Hughes Charmayne Mary Lee, Zhang Yan, Pourhossein Ali, Jurasova Terezia
Age-Appropriate Human-Machine Systems, Institute of Psychology and Ergonomics, Technische Universität Berlin, Berlin, Germany.
Front Aging. 2025 Apr 22;6:1501168. doi: 10.3389/fragi.2025.1501168. eCollection 2025.
Physical frailty is a pressing public health issue that significantly increases the risk of disability, hospitalization, and mortality. Early and accurate detection of frailty is essential for timely intervention, reducing its widespread impact on healthcare systems, social support networks, and economic stability.
This study aimed to classify frailty status into binary (frail vs. non-frail) and multi-class (frail vs. pre-frail vs. non-frail) categories. The goal was to detect and classify frailty status at a specific point in time. Model development and internal validation were conducted using data from wave 8 of the English Longitudinal Study of Ageing (ELSA), with external validation using wave 6 data to assess model generalizability.

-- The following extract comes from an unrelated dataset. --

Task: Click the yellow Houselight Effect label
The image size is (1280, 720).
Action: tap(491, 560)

Nine classification algorithms, including Logistic Regression, Random Forest, K-nearest Neighbor, Gradient Boosting, AdaBoost, XGBoost, LightGBM, CatBoost, and Multi-Layer Perceptron, were evaluated and their performance compared.

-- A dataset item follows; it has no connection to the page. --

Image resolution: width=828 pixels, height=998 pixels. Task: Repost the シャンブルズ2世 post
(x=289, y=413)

CatBoost demonstrated the best overall performance in binary classification, achieving high recall (0.951), balanced accuracy (0.928), and the lowest Brier score (0.049) on the internal validation set, and maintaining strong performance externally with a recall of 0.950, balanced accuracy of 0.913, and F1-score of 0.951. Multi-class classification was more challenging, with Gradient Boosting emerging as the top model, achieving the highest recall (0.666) and precision (0.663) on the external validation set, with a strong F1-score (0.664) and reasonable calibration (Brier Score = 0.223).
Machine learning algorithms show promise for the detection of current frailty status, particularly in binary classification. However, distinguishing between frailty subcategories remains challenging, highlighting the need for improved models and feature selection strategies to enhance multi-class classification accuracy.
身体虚弱是一个紧迫的公共卫生问题,会显著增加残疾、住院和死亡风险。早期准确检测虚弱对于及时干预至关重要,可减少其对医疗系统、社会支持网络和经济稳定的广泛影响。
本研究旨在将虚弱状态分为二元类别(虚弱与非虚弱)和多类别(虚弱与脆弱前期与非虚弱)。目标是在特定时间点检测并分类虚弱状态。使用英国老年纵向研究(ELSA)第8波的数据进行模型开发和内部验证,使用第6波数据进行外部验证以评估模型的通用性。
评估了九种分类算法,包括逻辑回归、随机森林、K近邻、梯度提升、AdaBoost、XGBoost、LightGBM、CatBoost和多层感知器,并比较了它们的性能。
CatBoost在二元分类中表现出最佳的整体性能,在内部验证集上实现了高召回率(0.951)、平衡准确率(0.928)和最低布里尔分数(0.049),在外部验证中也保持了强劲性能,召回率为0.950,平衡准确率为0.913,F1分数为0.951。多类别分类更具挑战性,梯度提升成为顶级模型,在外部验证集上实现了最高召回率(0.666)和精确率(0.663),F1分数较高(0.664)且校准合理(布里尔分数 = 0.223)。
机器学习算法在检测当前虚弱状态方面显示出前景,特别是在二元分类中。然而,区分虚弱亚类仍然具有挑战性,这突出了需要改进模型和特征选择策略以提高多类别分类准确性。